How can we work to change the culture and mindset within the venture capital industry to be more inclusive and supportive of female founders?
Do we need to? Venture capitalists with experience know what they are looking for — the idea, the experience, and the sheer grit to execute. If they find these in the founders, there is no stopping. Many times, founders are close to the idea and passionate about the technology, but they also need to have business acumen and know their math. So irrespective of being female or male, founders have to be thorough with their business proposal, market and competition details, and execution plan. These are the key factors that will make investors believe in you.
In your opinion, what are some of the most important factors that investors should consider when evaluating a startup, regardless of the founder’s gender?
As I mentioned, investors look for the novelty of the idea, the commitment, capability and determination to bring it to life, and also the drive to continue to excel among founders. Background and gender do not really matter.
How has being a female entrepreneur influenced your leadership style and approach to running a business?

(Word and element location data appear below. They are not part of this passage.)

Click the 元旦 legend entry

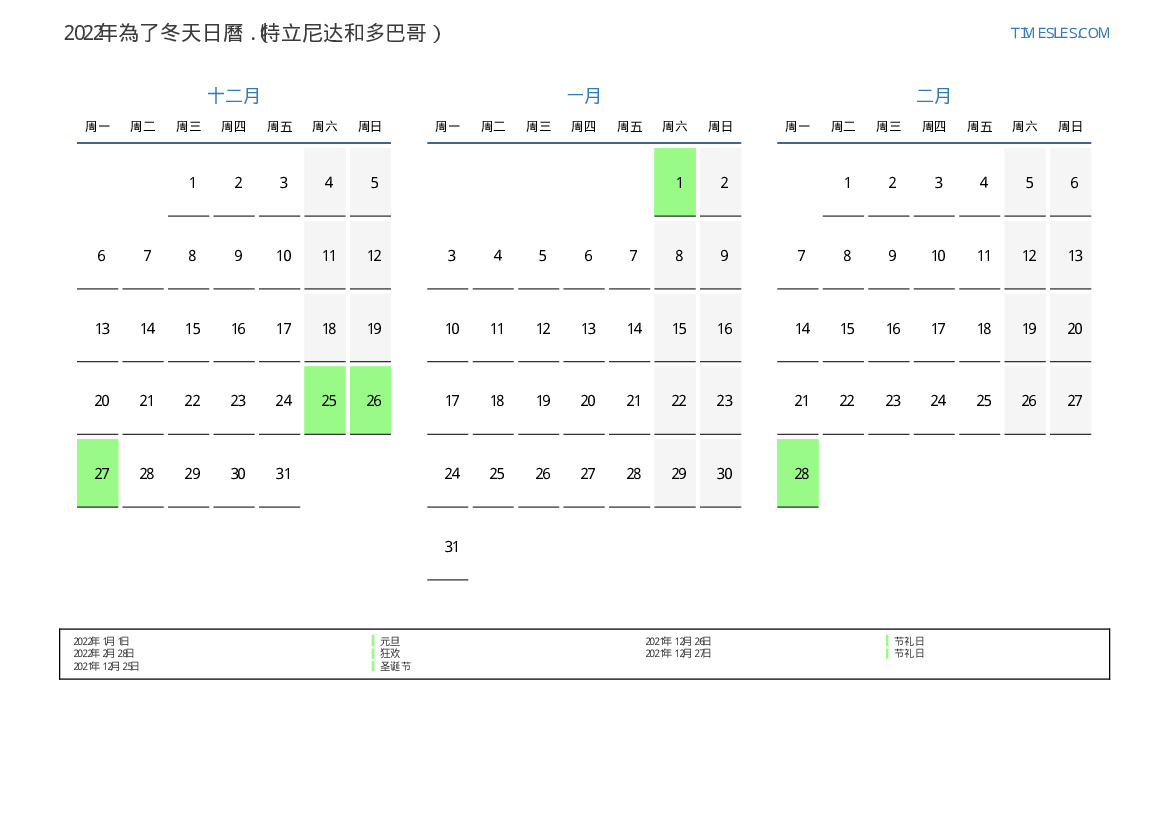(390, 641)
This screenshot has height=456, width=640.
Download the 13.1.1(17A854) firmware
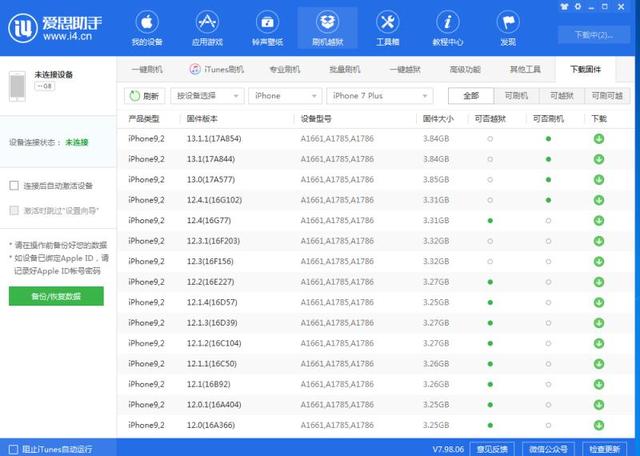pos(598,138)
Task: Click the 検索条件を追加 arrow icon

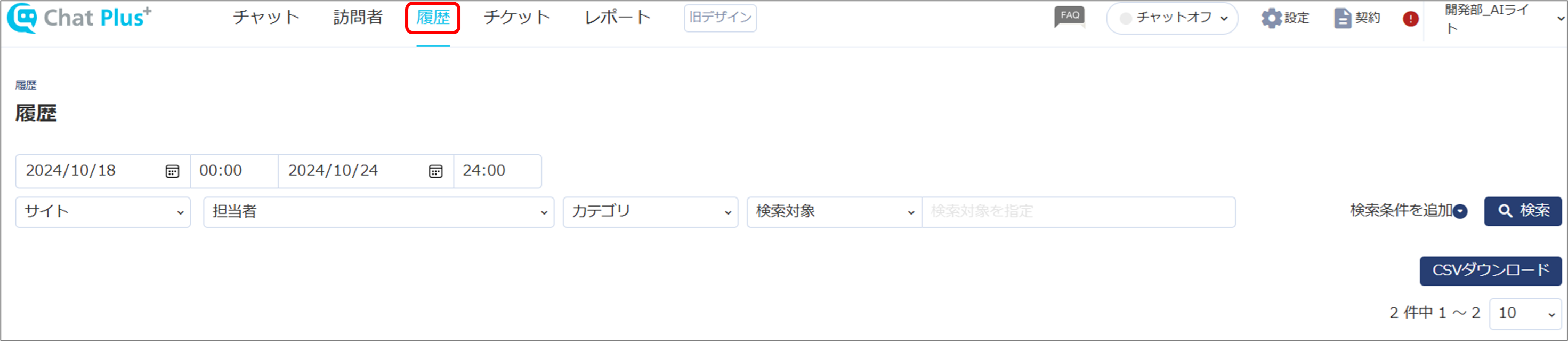Action: click(x=1460, y=211)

Every organisation and its leaders should keep looking for gaps that prevent their environment from being one that provides equal opportunity. We can concentrate on macro-level measures, but I think the true change must come from within the people who constitute the organisation. The leadership must eliminate inequality and gaps of lack of opportunity wherever they exist, irrespective of whether they are caused by written policies or unspoken rules. We have formed workgroups among women leaders at JIFFY.ai to listen closely to our employees and to continue raising awareness and sensitivity about gender issues within the company.
The importance of having mentors in their lives and connecting with women’s leadership forums are thoughts that I pass on often to my female coworkers. These aid in both identifying problems and bringing them into proper focus. If there still are any prejudices, I think the industry we work in is mature enough to recognise them and address them as and when they are brought to light.